CARLOS CANDANEDO: This provide tumor retraction with one hand, and delicate peeling of the arachnoid or nervous layer with the other hand. Of course, this demands high magnification. Only now we start to see the AICA loop, which cause compression of the facial nerve, which was found in its most typical anatomical location, in the inferoventral corner between the tumor and the brain stem.
CARLOS CANDANEDO: We separate the AICA loop from the facial nerve. There was obvious compression, which is playing the hemifacial spasm, patient's main complain. The tumor had compressed the facial nerve against the AICA. The entire nervous layer containing facial and cochlear nerve was very well preserved and covered with microcottonoid. We proceed with the removal of tumor remaining in the IAC. It is important to mention that dissection should be done in the peripheral direction, from the brainstem to the ending of the IAC, and not the opposite, since traction away from the fundus may cause trauma and rupture of the fine nervous fibers, where they penetrate into the cochlea and cause a hearing loss.
CARLOS CANDANEDO: The ABR followed by the neurophysiologist showed in the upper arrow a deterioration of the ABR wave V and then, a partial recovery marked with the lower arrow. Wide IAC opening enabled by manual dissection even inside the canal will remove the last visible tumor piece with an angle curette and insert a QEVO endoscopic microinspection tool of a 45-degree angle. This revealed obvious residual tumor in the fundus of the IAC.
CARLOS CANDANEDO: We drill additional 3 mm of the lateral IAC and remove this tumor remnant. Repeat examination through QEVO now confirmed complete tumor removal. The facial and cochlear nerve are well preserved. The facial nerve respond to stimulation with 0.02 mA [BEEPING SOUND] from the exit area.
CARLOS CANDANEDO: Since the patient had hemifacial spasm, and there was an obvious compression by the AICA, we placed a tiny Teflon polymer pledget between the artery and the nerve. A piece of fat harvested from the patient's hip was inserted to pack the drill area of the IAC without compressing the nerves. And a mixture of cryoprecipitate and thrombin was added to help seal in the opened air cells.

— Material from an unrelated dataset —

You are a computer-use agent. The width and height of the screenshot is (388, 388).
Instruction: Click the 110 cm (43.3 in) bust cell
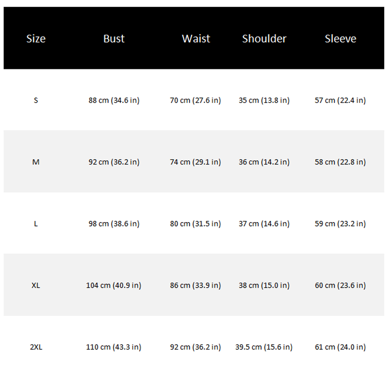tap(114, 347)
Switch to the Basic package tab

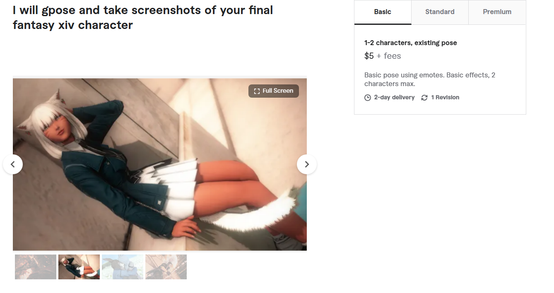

CARLOS CANDANEDO: Watertight dural closure was completed with Lyoplant, which is a dural matter substitution from lyophilized bovine collagen and Prolene 5-0. This is a fusion image of the preop MRI and postop CT. Showed in red, the drill area next to the IAC. In yellow, the part of the tumor removed microscopically. And light blue, the part removed with the endoscope. The pathology report was consistent with schwannoma, as suspected.
CARLOS CANDANEDO: Following surgery, the patient's hemifacial spasm resolved, and she had no evidence of facial palsy or subjective hearing loss. Postoperative pure tone audiometry revealed a new onset unilateral high tone perceptive hearing loss at 6-8 kH of 100-105 dB on the left side. But speech perception thresholds were unaffected. Postoperative brain MRI showed the fat in the surgical area sealing the opened mastoid air cells around the IAC, and complete removal of the tumor, Including the intracanalicular segment.